Казак поднял руку, раздался выстрел. И в то же мгновение послышался топот впереди поскакавших лошадей, крики с разных сторон и еще выстрелы.
В то же мгновение, как раздались первые звуки топота и крика, Петя, ударив свою лошадь и выпустив поводья, не слушая Денисова, кричавшего на него, поскакал вперед. Пете показалось, что вдруг совершенно, как середь дня, ярко рассвело в ту минуту, как послышался выстрел. Он подскакал к мосту. Впереди по дороге скакали казаки. На мосту он столкнулся с отставшим казаком и поскакал дальше. Впереди какие то люди, – должно быть, это были французы, – бежали с правой стороны дороги на левую. Один упал в грязь под ногами Петиной лошади.
У одной избы столпились казаки, что то делая. Из середины толпы послышался страшный крик. Петя подскакал к этой толпе, и первое, что он увидал, было бледное, с трясущейся нижней челюстью лицо француза, державшегося за древко направленной на него пики.
– Ура!.. Ребята… наши… – прокричал Петя и, дав поводья разгорячившейся лошади, поскакал вперед по улице.
Впереди слышны были выстрелы. Казаки, гусары и русские оборванные пленные, бежавшие с обеих сторон дороги, все громко и нескладно кричали что то. Молодцеватый, без шапки, с красным нахмуренным лицом, француз в синей шинели отбивался штыком от гусаров. Когда Петя подскакал, француз уже упал. Опять опоздал, мелькнуло в голове Пети, и он поскакал туда, откуда слышались частые выстрелы. Выстрелы раздавались на дворе того барского дома, на котором он был вчера ночью с Долоховым. Французы засели там за плетнем в густом, заросшем кустами саду и стреляли по казакам, столпившимся у ворот. Подъезжая к воротам, Петя в пороховом дыму увидал Долохова с бледным, зеленоватым лицом, кричавшего что то людям. «В объезд! Пехоту подождать!» – кричал он, в то время как Петя подъехал к нему.

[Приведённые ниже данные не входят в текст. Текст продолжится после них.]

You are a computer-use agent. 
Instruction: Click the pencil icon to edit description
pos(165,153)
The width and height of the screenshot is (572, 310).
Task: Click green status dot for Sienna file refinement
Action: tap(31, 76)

– Подождать?.. Ураааа!.. – закричал Петя и, не медля ни одной минуты, поскакал к тому месту, откуда слышались выстрелы и где гуще был пороховой дым. Послышался залп, провизжали пустые и во что то шлепнувшие пули. Казаки и Долохов вскакали вслед за Петей в ворота дома. Французы в колеблющемся густом дыме одни бросали оружие и выбегали из кустов навстречу казакам, другие бежали под гору к пруду. Петя скакал на своей лошади вдоль по барскому двору и, вместо того чтобы держать поводья, странно и быстро махал обеими руками и все дальше и дальше сбивался с седла на одну сторону. Лошадь, набежав на тлевший в утреннем свето костер, уперлась, и Петя тяжело упал на мокрую землю. Казаки видели, как быстро задергались его руки и ноги, несмотря на то, что голова его не шевелилась. Пуля пробила ему голову.
Переговоривши с старшим французским офицером, который вышел к нему из за дома с платком на шпаге и объявил, что они сдаются, Долохов слез с лошади и подошел к неподвижно, с раскинутыми руками, лежавшему Пете.
– Готов, – сказал он, нахмурившись, и пошел в ворота навстречу ехавшему к нему Денисову.
– Убит?! – вскрикнул Денисов, увидав еще издалека то знакомое ему, несомненно безжизненное положение, в котором лежало тело Пети.